Is your business liable for taxes in other states?
If you’re doing business in more than one state, you need to know about “nexus.” Nexus is the level of business presence that enables a state to require you to register and collect taxes.
Sales and use taxes
Presently, forty-five states and the District of Columbia have enacted comprehensive sales and use tax laws. While the remaining states have no statewide sales tax, certain local areas within those states can collect sales tax. Although sales taxes generally apply to sales of tangible personal property to end users, states may also tax various services.
In most cases, if you’re a nonresident seller, you can’t be required to collect a state’s sales tax unless you have nexus with that state. Broadly speaking, in this context, nexus is a level of physical presence that’s more than minimal. Depending on state law, physical presence can include owning or leasing real or personal property within the state, or having employees, independent contractors, or agents living in the state or making frequent marketing-related visits.

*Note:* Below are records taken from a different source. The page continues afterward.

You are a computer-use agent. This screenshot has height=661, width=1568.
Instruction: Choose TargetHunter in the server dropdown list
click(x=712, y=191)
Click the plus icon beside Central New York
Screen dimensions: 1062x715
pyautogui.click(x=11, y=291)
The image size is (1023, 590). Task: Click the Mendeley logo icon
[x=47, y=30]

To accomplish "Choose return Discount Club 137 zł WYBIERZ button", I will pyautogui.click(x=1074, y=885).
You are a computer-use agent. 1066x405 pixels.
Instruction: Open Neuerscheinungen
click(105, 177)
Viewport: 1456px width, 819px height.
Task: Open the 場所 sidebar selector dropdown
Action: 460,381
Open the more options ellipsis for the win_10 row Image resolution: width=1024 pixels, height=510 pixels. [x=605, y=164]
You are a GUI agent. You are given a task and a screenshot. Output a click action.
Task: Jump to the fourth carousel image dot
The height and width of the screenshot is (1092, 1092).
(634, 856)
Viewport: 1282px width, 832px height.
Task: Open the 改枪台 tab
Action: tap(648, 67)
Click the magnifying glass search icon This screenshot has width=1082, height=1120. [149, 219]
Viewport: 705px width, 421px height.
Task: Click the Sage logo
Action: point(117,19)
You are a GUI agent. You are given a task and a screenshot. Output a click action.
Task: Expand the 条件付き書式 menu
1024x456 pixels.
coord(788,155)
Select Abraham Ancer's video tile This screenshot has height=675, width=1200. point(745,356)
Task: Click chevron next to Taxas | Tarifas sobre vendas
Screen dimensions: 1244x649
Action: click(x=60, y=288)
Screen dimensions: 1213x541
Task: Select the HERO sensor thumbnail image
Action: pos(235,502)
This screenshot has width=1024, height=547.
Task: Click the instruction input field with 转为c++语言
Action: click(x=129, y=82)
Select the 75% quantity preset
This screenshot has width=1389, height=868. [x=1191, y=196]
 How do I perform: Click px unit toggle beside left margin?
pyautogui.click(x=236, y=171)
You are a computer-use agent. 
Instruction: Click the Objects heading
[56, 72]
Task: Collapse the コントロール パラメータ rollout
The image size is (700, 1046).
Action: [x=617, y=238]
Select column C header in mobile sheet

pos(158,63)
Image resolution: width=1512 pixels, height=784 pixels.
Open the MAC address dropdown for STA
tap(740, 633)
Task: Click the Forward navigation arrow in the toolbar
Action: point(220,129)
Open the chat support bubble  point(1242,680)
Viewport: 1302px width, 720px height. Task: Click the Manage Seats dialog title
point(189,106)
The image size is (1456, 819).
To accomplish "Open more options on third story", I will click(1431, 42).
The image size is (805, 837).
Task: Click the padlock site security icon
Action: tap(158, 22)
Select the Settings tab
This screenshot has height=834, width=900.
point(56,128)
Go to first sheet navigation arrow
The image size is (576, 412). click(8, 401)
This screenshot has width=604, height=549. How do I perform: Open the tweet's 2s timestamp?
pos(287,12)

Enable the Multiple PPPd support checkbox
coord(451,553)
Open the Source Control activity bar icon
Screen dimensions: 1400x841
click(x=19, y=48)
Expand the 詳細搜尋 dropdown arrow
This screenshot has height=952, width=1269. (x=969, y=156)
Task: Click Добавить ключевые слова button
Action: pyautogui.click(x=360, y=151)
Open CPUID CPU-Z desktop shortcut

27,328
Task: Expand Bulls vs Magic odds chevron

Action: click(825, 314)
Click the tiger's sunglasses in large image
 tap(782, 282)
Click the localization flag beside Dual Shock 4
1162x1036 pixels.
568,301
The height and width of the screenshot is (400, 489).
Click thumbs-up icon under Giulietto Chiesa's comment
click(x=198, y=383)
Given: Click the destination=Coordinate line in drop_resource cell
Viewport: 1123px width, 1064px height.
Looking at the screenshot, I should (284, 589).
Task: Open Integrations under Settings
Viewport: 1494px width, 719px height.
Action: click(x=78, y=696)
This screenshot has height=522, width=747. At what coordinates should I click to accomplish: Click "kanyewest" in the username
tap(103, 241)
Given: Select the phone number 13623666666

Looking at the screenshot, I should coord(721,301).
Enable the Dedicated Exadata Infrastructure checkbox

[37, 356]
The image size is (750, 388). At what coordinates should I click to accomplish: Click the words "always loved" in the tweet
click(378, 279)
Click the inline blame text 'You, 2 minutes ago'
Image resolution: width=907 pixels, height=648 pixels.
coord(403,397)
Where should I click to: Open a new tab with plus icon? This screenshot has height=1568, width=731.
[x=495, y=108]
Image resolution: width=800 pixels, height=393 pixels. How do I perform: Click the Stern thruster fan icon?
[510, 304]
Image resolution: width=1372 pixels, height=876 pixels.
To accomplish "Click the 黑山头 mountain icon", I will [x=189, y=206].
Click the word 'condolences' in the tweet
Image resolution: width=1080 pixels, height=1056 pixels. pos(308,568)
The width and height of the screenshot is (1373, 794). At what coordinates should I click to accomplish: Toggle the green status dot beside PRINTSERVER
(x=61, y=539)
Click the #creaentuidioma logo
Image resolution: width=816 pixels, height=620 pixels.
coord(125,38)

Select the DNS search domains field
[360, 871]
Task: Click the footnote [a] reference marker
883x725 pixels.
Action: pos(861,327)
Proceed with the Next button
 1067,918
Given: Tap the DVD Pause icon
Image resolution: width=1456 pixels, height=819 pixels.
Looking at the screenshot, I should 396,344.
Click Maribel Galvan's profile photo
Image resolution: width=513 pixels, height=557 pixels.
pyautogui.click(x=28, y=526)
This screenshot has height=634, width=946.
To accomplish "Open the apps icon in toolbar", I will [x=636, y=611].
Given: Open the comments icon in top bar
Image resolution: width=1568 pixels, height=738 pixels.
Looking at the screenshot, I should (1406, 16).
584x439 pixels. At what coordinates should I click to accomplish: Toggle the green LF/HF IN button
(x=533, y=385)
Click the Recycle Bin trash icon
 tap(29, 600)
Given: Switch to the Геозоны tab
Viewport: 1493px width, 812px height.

Once your firm has established nexus according to state law, you must obtain a sales tax permit and collect taxes on sales in the state unless a specific exemption applies.
Other state taxes
Generally, states have applied the physical presence nexus rule only to sales and use taxes. However, states may tax the licensing of intangibles such as trademarks and franchise rights by out-of-state licensors to in-state licensees. States may also assess income or franchise taxes against out-of-state companies that bill royalties and license fees to resident customers for the use of patents, trademarks, and other intellectual property, even though the billing companies have no physical presence.